Ogi is currently rolling out ultrafast (FTTP) broadband – considered to be the next generation – in 38 towns and villages across South Wales as part of a £200m plan to get Wales up to speed.
Lisa says: “But this takes time. It’s not just about the infrastructure; we need to invest in the skillset too. Staff need to be equipped to work in a digital world; managing their screen time and ‘owning’ a work/life balance.
“Here at Ogi, we’ve focused on the culture – employing people with the same attitude and drive as the wider company, not being too hung up on skills – as we firmly believe these can be trained and developed. It’s a process that’s working for us, but it’s not a one-size-fits-all, but about finding the right way for your business and the people who make it.”
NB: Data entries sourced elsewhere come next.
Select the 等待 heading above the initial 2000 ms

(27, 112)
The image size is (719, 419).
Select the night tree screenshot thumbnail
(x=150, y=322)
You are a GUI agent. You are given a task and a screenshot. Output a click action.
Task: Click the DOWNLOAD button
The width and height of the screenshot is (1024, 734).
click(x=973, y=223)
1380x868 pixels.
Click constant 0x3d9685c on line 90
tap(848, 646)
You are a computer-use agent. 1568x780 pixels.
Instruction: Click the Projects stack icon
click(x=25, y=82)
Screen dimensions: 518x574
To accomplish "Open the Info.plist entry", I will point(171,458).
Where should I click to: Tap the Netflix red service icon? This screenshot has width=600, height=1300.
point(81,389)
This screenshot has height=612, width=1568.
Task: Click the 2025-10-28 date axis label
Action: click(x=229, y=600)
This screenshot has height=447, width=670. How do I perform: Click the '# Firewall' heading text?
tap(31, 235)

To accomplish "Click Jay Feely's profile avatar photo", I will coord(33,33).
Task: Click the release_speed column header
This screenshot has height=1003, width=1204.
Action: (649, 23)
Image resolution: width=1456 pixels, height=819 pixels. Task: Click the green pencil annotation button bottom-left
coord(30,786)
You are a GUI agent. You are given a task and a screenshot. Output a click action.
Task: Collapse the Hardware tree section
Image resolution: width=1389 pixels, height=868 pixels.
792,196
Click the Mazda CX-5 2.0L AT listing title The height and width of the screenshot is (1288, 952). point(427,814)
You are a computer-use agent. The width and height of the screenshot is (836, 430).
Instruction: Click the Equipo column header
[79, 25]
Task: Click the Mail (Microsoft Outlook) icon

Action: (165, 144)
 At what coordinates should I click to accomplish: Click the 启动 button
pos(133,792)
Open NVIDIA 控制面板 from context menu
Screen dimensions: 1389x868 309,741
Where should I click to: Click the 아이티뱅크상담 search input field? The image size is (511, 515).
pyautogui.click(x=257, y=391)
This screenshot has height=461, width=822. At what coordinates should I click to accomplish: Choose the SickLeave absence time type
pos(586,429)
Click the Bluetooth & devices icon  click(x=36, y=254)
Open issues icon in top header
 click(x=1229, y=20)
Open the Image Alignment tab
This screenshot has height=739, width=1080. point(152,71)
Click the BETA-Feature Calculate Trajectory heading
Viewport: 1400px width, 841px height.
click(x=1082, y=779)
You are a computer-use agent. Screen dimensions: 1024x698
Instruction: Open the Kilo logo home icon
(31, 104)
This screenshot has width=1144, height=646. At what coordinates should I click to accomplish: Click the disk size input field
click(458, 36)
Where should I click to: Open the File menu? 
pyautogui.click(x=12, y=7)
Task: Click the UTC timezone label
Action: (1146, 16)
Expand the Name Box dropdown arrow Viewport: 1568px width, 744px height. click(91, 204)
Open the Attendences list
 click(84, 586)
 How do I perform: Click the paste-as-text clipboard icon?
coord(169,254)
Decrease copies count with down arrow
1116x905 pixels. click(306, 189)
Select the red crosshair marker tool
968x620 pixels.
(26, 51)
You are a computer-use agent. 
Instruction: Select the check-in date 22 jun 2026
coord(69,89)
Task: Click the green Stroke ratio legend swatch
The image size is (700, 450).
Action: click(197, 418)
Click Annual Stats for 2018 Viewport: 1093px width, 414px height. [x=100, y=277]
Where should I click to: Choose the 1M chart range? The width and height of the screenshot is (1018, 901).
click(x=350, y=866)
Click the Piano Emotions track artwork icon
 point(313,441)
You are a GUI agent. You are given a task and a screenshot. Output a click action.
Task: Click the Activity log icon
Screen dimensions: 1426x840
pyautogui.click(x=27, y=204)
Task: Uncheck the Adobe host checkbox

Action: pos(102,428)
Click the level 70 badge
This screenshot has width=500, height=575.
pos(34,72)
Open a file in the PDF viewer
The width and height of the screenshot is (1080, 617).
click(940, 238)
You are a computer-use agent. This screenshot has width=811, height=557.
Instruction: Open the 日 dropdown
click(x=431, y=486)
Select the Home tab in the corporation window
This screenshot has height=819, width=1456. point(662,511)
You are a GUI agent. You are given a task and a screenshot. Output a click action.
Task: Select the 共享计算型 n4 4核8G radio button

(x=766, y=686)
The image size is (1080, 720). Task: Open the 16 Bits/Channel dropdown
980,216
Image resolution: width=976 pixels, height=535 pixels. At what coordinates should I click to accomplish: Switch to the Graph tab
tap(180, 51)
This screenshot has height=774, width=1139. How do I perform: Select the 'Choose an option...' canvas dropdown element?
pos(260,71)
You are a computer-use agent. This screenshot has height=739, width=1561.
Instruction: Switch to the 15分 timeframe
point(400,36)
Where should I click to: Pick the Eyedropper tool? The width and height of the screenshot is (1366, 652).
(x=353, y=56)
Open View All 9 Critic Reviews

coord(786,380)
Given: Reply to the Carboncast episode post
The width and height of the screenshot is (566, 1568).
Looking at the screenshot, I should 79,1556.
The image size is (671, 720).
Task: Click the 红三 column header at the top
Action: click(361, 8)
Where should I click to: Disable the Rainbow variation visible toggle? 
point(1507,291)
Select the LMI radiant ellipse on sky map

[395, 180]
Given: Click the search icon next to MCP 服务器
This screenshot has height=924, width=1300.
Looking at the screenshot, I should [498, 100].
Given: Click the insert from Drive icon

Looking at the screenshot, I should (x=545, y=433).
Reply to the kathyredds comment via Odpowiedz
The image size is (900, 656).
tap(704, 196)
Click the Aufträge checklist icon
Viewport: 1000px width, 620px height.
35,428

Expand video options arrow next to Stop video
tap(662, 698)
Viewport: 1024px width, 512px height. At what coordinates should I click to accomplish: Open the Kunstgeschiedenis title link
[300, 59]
Drop Bear’s Joelle agrees: “Employees are looking for positions that offer flexibility and understanding; they want a higher purpose and to be appreciated. Recruits are increasingly factoring in ethics in their job searches.
“And just as the certification of standards or receipt of product awards are important to trade and consumer customers, so is evidence of independent accreditation of environmental or ethical policies and practices such as achieving B Corporation®️ or carbon neutral certification or being a Living Wage employer.
“As times continue to be tough, we know many consumers want to buy from ethical/sustainable brands but the cost of living is, understandably, forcing people to make tough choices. A broader discussion is needed regarding how businesses can help strike this difficult balance.”